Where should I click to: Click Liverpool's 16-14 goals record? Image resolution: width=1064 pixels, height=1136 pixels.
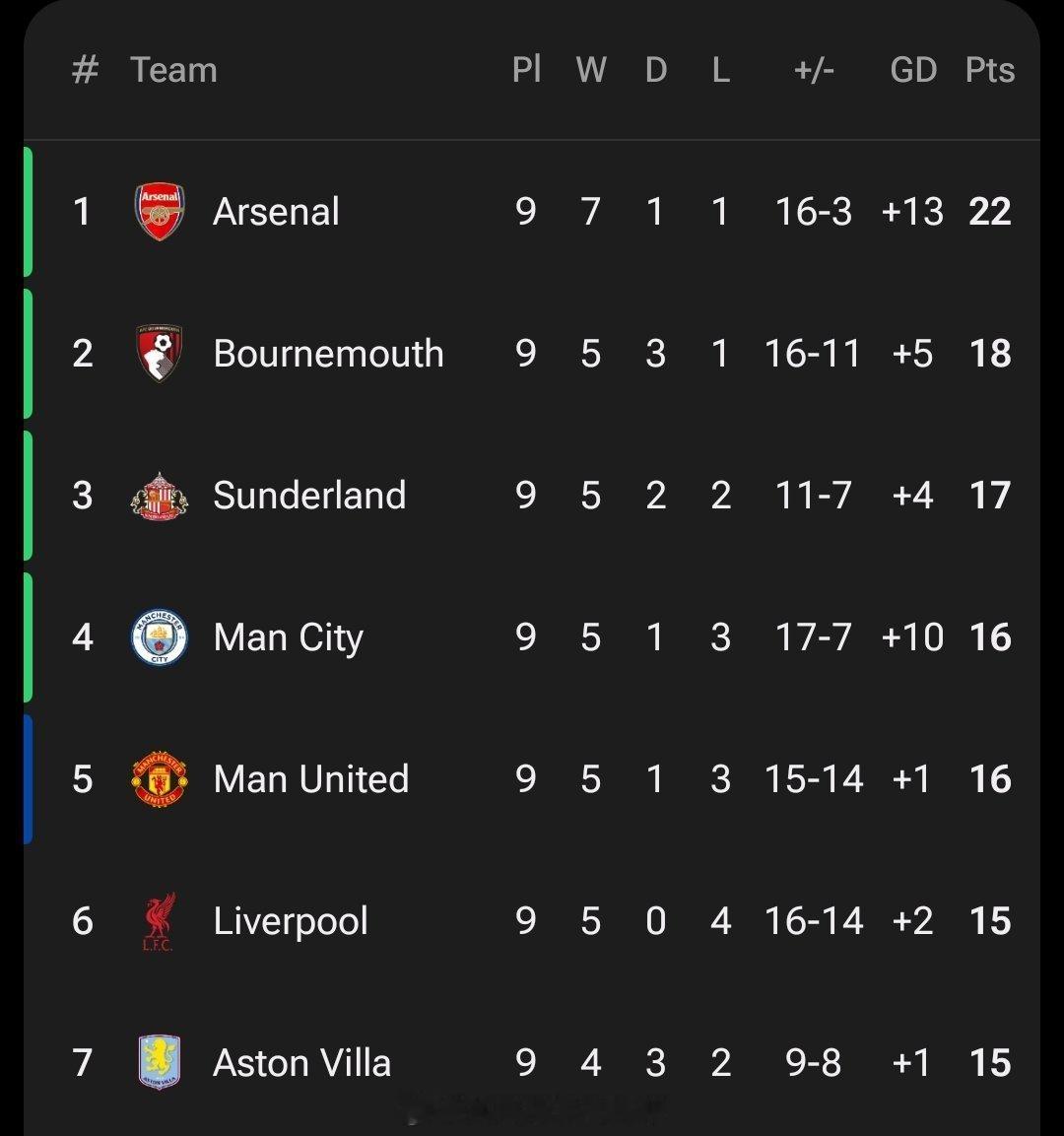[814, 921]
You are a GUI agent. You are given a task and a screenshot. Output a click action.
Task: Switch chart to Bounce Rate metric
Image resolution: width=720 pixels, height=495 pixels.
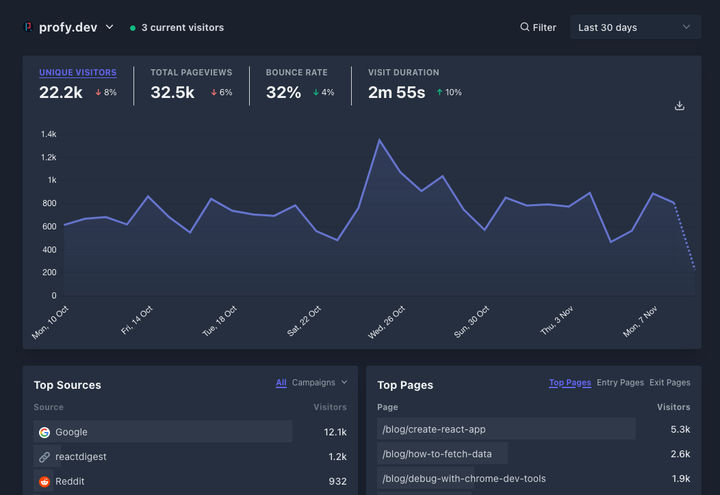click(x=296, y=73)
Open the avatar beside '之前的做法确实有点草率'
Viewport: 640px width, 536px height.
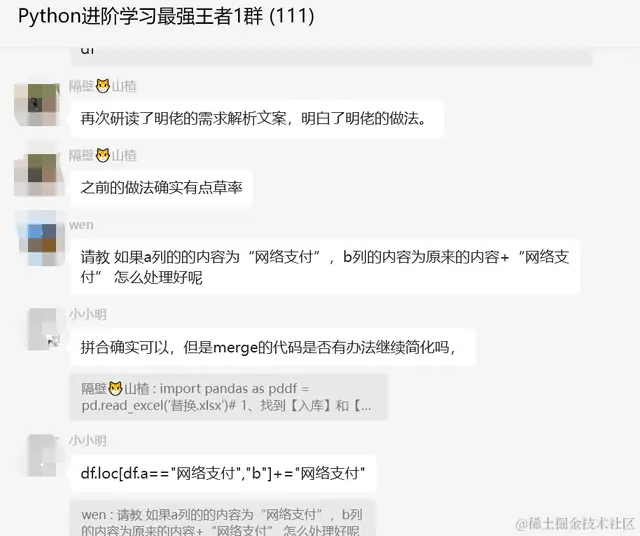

### Directions for this task
Each line above is to be copied exactly, and the pictures are to be dropped.

### Response
Where should I click to: Click Liverpool's 16-14 goals record? Image resolution: width=1064 pixels, height=1136 pixels.
[814, 921]
You are a GUI agent. You are given a task and a screenshot. Output a click action.
Task: Switch chart to Bounce Rate metric
Image resolution: width=720 pixels, height=495 pixels.
click(x=296, y=73)
Open the avatar beside '之前的做法确实有点草率'
Viewport: 640px width, 536px height.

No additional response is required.